Ultimately, the commodification of information and knowledge and the separation of man from his thought which Weaver describes results from what Weaver labels nominalism. Weaver dates the advent of nominalism with William of Occam and suggests that it has slowly come to dominate world cultures, including American. Weaver believed that the result of the burgeoning of nominalism has been fragmentation (and he describes this fragmentation as a force) which leads to a sense of nothingness. Society responds to the sense of nothingness by assigning value and a sense of being to commodifiable objects. Having transferred the sense of being to material objects, society becomes obsessed with possessing anything that can be tangibly collected and quantified as proof of being. This obsession with commodification perpetuates in society, ultimately reducing even education to a cycle of fragmentation and obsession with material gain: "the prevailing conception is that education must be such as will enable one to acquire enough wealth to live on the plane of the bourgeoisie."

The cycle of materialism perpetuated by the Stereopticon leads to a culture commodifying all knowledge. The Stereopticon seizes control of truth and reality and makes it capital to be bartered; all domains of human experience become an object to be reduced and sold as a commodity. For Weaver, however, the most important domain threatened by materialism and the Stereopticon’s gaze is the domain of language. As a rhetorician, Weaver focuses many of his essays and lectures on how language had slowly come to participate in the commodification of truth. In response, he came to see his mission as rescuing and revisioning the role of language and reconnecting it to transcendental values. In language use, Weaver saw the possibility of humanizing mankind.

Debates on Language

Weaver felt that language had been disconnected from any transcendental value, so that truth was no longer the object of communication. Instead, language had been reduced to a system which focused on personal persuasion, on providing an individual an opportunity for material gain through the power of discourse. This was an ugly rhetoric which Weaver disdained, and Weaver’s response was to offer a "true" rhetoric.

Weaver’s initial statements on the development of a true rhetoric arise from his debates with S. I. Hayakawa on the proper uses and philosophical basis for language. Weaver’s debates with Hayakawa are infamous in rhetorical circles. The debates, in fact, re-vitalized a course of study, rhetoric, which seemed at the time destined for extinction. The passion with which the debate raged salvaged the academic discipline and, more importantly, placed debates about language and language use as the primary place of conflict between Weaverian belief in transcendental principles and a liberalism which led ultimately to materialism.

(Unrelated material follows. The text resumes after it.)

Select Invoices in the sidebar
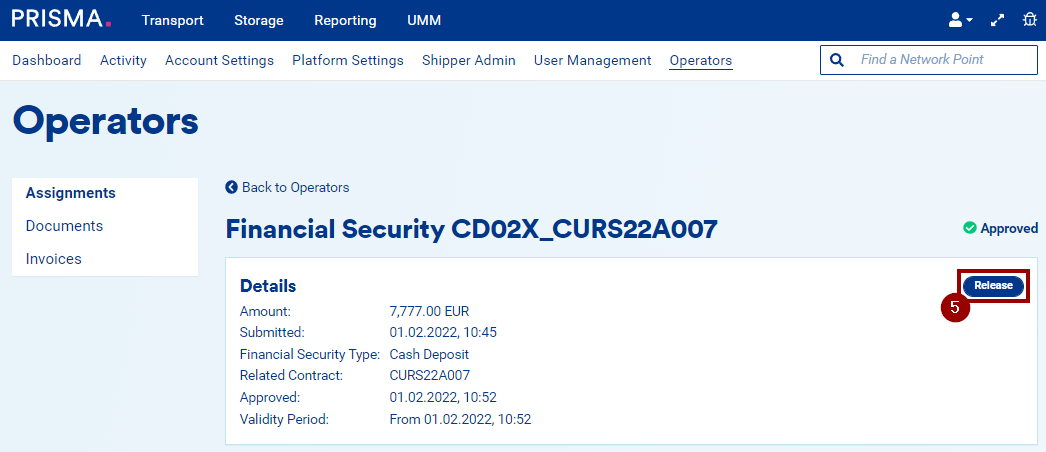The width and height of the screenshot is (1046, 452). 54,259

In 1953, Weaver published "The Phaedrus and the Nature of Rhetoric," an essay on language which should be seen simultaneously as a direct assault on commodification of truth and a confrontation of the philosophical underpinnings of S. I. Hayakawa’s linguistic and rhetorical theories, underpinnings which Weaver felt were inescapably materialistic. Weaver contends that Hayakawa’s theories implicitly separate language from transcendental truth and commodify that truth just as the Stereopticon objectified information. Language under Hayakawa’s system was simply a packaged object to be digested by a materialistic audience instead of a dynamic system to be enacted.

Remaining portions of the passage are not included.